As you guys know, I do a lot of reading and I have come to think there may be something to some of the alternative theories out there, particularly around pesticides and antibiotics killing off symbiotic gut bacteria. But I've also spent 25 years of my career firmly submerged in Western medicine and my mother knows this. So what the heck happened here?

A week later, I wondered it all over again as I read this article on Slate. It's apparently debunking an Elle magazine story that links food allergies and GMO corn.
Shetterly is the protagonist of her article, and the plight she faced that spurred her to write this story is truly sad. She was plagued for years by a variety of debilitating symptoms from headaches to fatigue to hands frozen into claws by pain. She went from one doctor to another, but no cause was identified and no cure found.
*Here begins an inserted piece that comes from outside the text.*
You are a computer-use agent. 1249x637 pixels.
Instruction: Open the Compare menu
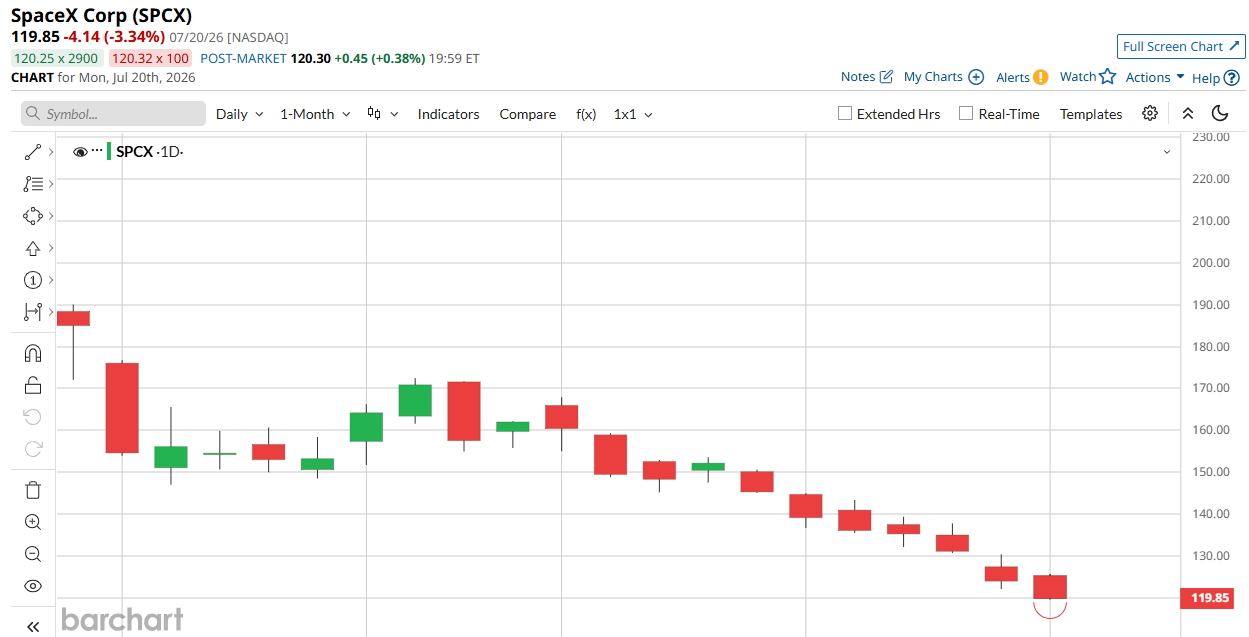(527, 114)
On the recommendation of her physician, she went to see Maine allergist Paris Mansmann. Shetterly showed symptoms, he concluded, of eosinophilic disorder—a multisystemic condition in which white blood cells overproduce in response to allergens. These abundant cells release enzymes that break down proteins, which in turn damage the esophagus, airways, or other organs. But what was causing the reaction? Mansmann opined that Shetterly’s condition could be the result of eating genetically modified (GMO) corn. According to Shetterly, the Maine physician suggested she strip all corn from her diet.
Eosinophilic esophagitis is a very real condition. However, the primary symptoms of the disease are difficulty swallowing and reflux, not headaches and fatigue. The treatment for EoE is indeed to remove foods from one's diet. But the strong impression that was left behind by this article (and which is reflected in the polarized, scathing comments section) is that allergy sufferers are crazy hypochondriacs willing to accept any theory and that allergies aren't real.
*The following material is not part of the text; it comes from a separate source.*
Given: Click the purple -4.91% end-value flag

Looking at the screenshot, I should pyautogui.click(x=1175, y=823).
I've talked in other columns about how food allergies have been polarized. One of my earliest columns was about how popular entertainment likes to portray kids with allergies as wusses. But how in the world did food allergies completely devolve from a medical condition to the place we're in today? Is it possible to rationally discuss the possible causes of food allergies without being immediately branded a conspiracy theorist?
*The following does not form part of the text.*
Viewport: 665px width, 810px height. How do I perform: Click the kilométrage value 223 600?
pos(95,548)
Contempt. That's the only word that describes the current state of food allergy acceptance. Education actually seems to be resulting in less acceptance, not more.

I did end up talking to my cousin and she did run through the expected litany of bees/fluoride/plastics, etc. But the most interesting part of the conversation to me was her husband's voice in the background. If the sound of eyeballs rolling was transmittable through the phone, that's what I swear I was hearing. It was really important to this man (a corporate lawyer and a very nice, level-headed guy) to let me know he was distancing himself from the crazy broad he married.

We're getting a strong societal message here. Don't talk about food allergies. Don't read about them. Don't consider the causes. Minimize them as much as possible. It's a political issue. It's a boring issue. No one is going to believe you anyway.

How do our kids make sense of all this? They hide their allergies. THIS is why our teens are so much less safe than they could be. Don't believe me? Watch Louis CK's bit. He nails the contempt.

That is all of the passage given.